- Passage
#####
Miscellaneous Methods

RandomEM()

RandomEM: Random Euler Method (RODE)

Euler method for Random Ordinary Differential Equations (RODEs) with random parameters.

Method Properties

• Problem type: Random ODEs (RODEs)
• Strong Order: 1.0 (for deterministic part)
• Randomness: Handles random parameters, not Brownian motion
• Time stepping: Fixed step size

When to Use

• Random ODEs with random parameters but no Brownian motion
• Uncertainty quantification with parameter randomness
• Problems with random coefficients or initial conditions
• Monte Carlo simulation of deterministic systems with random inputs

RODE vs SDE

• RODE: Random parameters, deterministic evolution
• SDE: Fixed parameters, stochastic (Brownian) evolution

References

• Random ordinary differential equation methods

RandomHeun()

RandomHeun: Random Heun Method (RODE)

Heun method for Random Ordinary Differential Equations with improved accuracy.

Method Properties

• Problem type: Random ODEs (RODEs)
• Strong Order: 2.0 (for deterministic part)
• Randomness: Handles random parameters
• Time stepping: Fixed step size

When to Use

• RODEs requiring higher accuracy than RandomEM
• When computational cost per step is acceptable
• Random parameter problems needing second-order accuracy

References

• Higher-order methods for random ODEs

RandomTamedEM()
#####
- Given data

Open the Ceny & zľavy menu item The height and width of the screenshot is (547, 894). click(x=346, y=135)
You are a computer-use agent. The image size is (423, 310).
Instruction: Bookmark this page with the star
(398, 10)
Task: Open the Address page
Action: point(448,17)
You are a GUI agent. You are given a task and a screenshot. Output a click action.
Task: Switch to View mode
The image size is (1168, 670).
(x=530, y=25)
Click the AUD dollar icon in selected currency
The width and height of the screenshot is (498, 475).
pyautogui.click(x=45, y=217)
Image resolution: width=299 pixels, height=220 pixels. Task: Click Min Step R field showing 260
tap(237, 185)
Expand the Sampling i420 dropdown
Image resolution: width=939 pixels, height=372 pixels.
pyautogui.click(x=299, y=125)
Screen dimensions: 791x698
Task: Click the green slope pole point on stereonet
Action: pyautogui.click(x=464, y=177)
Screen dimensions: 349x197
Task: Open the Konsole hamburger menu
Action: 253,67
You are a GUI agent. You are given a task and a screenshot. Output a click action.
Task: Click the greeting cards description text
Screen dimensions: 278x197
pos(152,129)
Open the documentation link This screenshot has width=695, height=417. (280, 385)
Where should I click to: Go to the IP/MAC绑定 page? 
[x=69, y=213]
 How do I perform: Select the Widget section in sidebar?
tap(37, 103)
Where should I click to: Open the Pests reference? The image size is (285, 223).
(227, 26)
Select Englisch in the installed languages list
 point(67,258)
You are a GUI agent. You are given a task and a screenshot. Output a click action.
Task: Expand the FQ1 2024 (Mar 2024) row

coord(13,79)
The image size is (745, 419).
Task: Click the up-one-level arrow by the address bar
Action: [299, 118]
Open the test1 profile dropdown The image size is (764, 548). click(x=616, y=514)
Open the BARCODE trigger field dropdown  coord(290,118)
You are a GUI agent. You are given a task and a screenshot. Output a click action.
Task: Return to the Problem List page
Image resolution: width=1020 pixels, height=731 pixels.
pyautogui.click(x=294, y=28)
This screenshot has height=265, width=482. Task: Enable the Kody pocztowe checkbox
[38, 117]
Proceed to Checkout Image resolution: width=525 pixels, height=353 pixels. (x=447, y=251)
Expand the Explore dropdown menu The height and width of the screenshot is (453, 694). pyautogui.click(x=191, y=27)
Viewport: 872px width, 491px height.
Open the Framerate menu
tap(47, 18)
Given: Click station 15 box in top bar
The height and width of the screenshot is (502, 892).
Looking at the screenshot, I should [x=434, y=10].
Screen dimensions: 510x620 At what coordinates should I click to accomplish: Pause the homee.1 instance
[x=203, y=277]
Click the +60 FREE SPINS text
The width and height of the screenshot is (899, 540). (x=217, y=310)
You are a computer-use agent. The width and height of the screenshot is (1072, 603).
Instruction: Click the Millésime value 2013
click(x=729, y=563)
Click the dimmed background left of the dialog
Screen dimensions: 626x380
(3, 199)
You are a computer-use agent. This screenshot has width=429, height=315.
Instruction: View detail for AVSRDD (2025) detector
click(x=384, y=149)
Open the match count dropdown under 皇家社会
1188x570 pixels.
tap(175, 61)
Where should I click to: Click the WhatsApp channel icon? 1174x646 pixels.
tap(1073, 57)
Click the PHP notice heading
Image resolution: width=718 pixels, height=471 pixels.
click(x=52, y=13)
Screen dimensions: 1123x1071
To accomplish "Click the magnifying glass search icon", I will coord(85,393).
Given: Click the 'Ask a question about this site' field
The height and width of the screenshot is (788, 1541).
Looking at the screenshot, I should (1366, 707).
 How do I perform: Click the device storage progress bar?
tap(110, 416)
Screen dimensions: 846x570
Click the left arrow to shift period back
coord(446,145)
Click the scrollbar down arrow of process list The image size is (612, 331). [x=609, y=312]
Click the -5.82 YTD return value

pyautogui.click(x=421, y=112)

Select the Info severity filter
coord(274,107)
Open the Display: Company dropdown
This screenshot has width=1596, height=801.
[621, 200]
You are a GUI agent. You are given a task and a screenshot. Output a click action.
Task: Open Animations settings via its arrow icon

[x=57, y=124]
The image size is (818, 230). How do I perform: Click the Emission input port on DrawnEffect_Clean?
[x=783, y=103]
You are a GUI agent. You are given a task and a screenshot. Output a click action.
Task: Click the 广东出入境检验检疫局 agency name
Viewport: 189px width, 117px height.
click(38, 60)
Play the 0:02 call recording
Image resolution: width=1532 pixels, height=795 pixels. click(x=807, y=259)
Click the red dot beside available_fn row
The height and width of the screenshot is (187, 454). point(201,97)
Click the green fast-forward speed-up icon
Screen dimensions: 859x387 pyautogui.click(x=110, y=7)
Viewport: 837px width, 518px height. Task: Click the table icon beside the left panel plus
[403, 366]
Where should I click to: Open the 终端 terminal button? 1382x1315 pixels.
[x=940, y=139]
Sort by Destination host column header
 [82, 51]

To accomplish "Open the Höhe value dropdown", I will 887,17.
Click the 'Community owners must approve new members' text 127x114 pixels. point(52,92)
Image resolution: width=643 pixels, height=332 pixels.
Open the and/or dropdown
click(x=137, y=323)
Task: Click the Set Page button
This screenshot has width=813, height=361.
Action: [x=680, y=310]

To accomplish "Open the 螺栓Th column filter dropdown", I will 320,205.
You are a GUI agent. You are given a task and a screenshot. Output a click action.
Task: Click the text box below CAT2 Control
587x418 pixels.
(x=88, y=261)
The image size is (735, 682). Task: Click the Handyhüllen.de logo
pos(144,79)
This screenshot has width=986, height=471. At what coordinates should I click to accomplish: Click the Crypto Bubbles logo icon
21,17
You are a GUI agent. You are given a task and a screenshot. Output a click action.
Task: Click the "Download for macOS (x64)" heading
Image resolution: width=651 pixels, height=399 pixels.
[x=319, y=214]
#####
- What you have to do
Could you continue the documentation on random ODE solver methods from where it stops?

- Exercise answer
RandomTamedEM: Tamed Random Euler Method (RODE)

Tamed Euler method for RODEs with potentially explosive behavior.

Method Properties

• Problem type: Random ODEs with potential blow-up
• Approach: Taming to prevent numerical explosion
• Stability: Enhanced stability for unstable random systems
• Time stepping: Fixed step size with taming

When to Use

• RODEs that may exhibit explosive growth
• When RandomEM gives unstable or explosive solutions
• Random systems with strong nonlinearities
• Problems requiring enhanced numerical stability

Taming Mechanism

Applies taming technique to prevent numerical blow-up while maintaining accuracy for well-behaved solutions.

References

• Tamed methods for random differential equations

BAOAB(;gamma=1.0, scale_noise=true)

BAOAB: Langevin Dynamics Integrator (Specialized)

Specialized integrator for Langevin dynamics in molecular dynamics simulations, particularly effective for configurational sampling.

Method Properties

• Problem type: Langevin dynamics (second-order SDEs)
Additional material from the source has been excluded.